In California, there is a civil action called “Wrongful Termination in Violation of Public Policy,” or “tortious termination,” which may protect employees who have been demoted or terminated in violation of a public policy found in the Constitution, a statute or regulation. However, not all provisions in the state or federal constitution, statutes or regulations are sufficient to create a public policy protecting an employee from termination. An experienced employment law attorney should be consulted to determine whether there is a public policy created by a constitution, statute or regulation that makes a termination unlawful, so that the employee could bring a civil suit.

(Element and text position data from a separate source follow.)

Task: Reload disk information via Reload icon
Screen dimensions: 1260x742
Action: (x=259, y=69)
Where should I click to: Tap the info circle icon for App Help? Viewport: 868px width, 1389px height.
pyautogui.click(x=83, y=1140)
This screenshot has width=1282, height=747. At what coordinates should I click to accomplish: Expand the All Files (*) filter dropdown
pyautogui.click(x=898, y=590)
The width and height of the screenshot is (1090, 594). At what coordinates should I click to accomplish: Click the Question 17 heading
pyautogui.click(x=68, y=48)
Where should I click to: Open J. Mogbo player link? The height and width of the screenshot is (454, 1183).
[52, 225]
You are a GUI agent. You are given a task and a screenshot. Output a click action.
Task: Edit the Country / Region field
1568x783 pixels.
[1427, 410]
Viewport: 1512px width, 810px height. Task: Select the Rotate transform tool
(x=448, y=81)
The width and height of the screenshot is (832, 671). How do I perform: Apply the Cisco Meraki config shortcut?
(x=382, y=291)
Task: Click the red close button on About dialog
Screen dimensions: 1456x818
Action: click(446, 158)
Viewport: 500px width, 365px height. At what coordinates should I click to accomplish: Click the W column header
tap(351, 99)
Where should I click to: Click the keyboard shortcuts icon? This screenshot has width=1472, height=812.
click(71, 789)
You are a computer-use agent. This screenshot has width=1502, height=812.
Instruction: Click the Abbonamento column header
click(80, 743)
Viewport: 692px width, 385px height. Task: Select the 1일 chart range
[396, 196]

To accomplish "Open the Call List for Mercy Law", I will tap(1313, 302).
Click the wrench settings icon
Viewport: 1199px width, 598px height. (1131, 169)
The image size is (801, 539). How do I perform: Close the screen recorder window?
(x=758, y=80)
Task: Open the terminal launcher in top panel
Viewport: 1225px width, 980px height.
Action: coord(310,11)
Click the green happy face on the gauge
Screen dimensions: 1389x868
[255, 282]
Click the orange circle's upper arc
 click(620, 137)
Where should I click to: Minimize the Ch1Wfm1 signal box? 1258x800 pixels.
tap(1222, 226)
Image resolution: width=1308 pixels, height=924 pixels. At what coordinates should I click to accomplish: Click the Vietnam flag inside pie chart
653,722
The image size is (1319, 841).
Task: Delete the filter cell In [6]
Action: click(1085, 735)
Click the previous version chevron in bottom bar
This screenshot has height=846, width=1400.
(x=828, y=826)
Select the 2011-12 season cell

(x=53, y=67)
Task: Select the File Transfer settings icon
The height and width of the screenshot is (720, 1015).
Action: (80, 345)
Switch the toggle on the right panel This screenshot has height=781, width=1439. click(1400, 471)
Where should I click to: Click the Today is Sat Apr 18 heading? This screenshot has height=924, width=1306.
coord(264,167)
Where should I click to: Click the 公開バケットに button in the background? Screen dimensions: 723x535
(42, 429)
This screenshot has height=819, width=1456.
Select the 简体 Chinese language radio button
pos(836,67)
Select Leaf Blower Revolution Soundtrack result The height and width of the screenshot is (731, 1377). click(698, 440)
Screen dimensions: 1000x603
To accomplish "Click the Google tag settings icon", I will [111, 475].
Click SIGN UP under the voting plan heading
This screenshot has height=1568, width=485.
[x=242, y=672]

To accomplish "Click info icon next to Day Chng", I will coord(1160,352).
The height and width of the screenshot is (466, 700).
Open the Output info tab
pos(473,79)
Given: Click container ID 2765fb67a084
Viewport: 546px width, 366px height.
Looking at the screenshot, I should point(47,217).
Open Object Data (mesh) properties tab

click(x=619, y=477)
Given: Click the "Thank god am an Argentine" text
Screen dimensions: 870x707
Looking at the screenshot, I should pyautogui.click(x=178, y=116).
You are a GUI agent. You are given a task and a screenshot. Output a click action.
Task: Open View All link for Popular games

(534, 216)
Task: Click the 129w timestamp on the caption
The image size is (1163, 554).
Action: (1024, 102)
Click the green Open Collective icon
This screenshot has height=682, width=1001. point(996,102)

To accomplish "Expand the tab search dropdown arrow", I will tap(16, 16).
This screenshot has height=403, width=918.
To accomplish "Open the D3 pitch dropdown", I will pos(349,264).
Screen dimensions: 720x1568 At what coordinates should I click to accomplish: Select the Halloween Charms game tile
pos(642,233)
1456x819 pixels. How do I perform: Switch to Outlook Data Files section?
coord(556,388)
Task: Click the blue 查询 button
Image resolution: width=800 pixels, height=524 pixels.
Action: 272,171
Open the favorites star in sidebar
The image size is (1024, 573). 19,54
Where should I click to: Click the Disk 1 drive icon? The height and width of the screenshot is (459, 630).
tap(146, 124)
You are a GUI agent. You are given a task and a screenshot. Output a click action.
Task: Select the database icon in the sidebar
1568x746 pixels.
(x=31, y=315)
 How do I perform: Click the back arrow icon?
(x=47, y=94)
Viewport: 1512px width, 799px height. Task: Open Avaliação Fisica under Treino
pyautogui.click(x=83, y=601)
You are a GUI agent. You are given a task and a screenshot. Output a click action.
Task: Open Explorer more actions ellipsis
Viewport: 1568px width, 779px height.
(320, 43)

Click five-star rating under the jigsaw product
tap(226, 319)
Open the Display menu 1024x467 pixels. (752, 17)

Typical Wrongful Termination In Violation Of Public Policy Cases
Typically, a Wrongful Termination in Violation of Public Policy case involves an employee being terminated in violation of a public policy created by a statute or regulation. In order for a statute or regulation to be sufficient to create a public policy that will support a tortious termination civil suit, the statute or regulation must be such that its purpose is intended to benefit society at large, rather than just protect an individual’s personal interests. Courts must go through a complicated analysis to determine whether a statute or regulation is sufficient to create a public policy, which will support a civil suit for Wrongful Termination in Violation of Public Policy. When a public policy is sufficient to support a tortious termination suit, an employer’s liability can be established by proving a motivating reason for the employee’s termination violated that public policy. Wrongful Termination in Violation of Public Policy cases typically involve employees who are terminated in retaliation for exercising a legal right, terminated for asserting a legal right, terminated for protesting or reporting illegal conduct, or the employee’s termination itself violates the public policy. An attorney should always be consulted to determine whether the specific situation will support a civil suit for tortious termination.
When continuing employment with an employer would be so intolerable that no reasonable person would have any alternative but to resign, the law may treat a resignation as if it were a termination. However, always consult an attorney before resigning to determine whether there is a “constructive discharge.”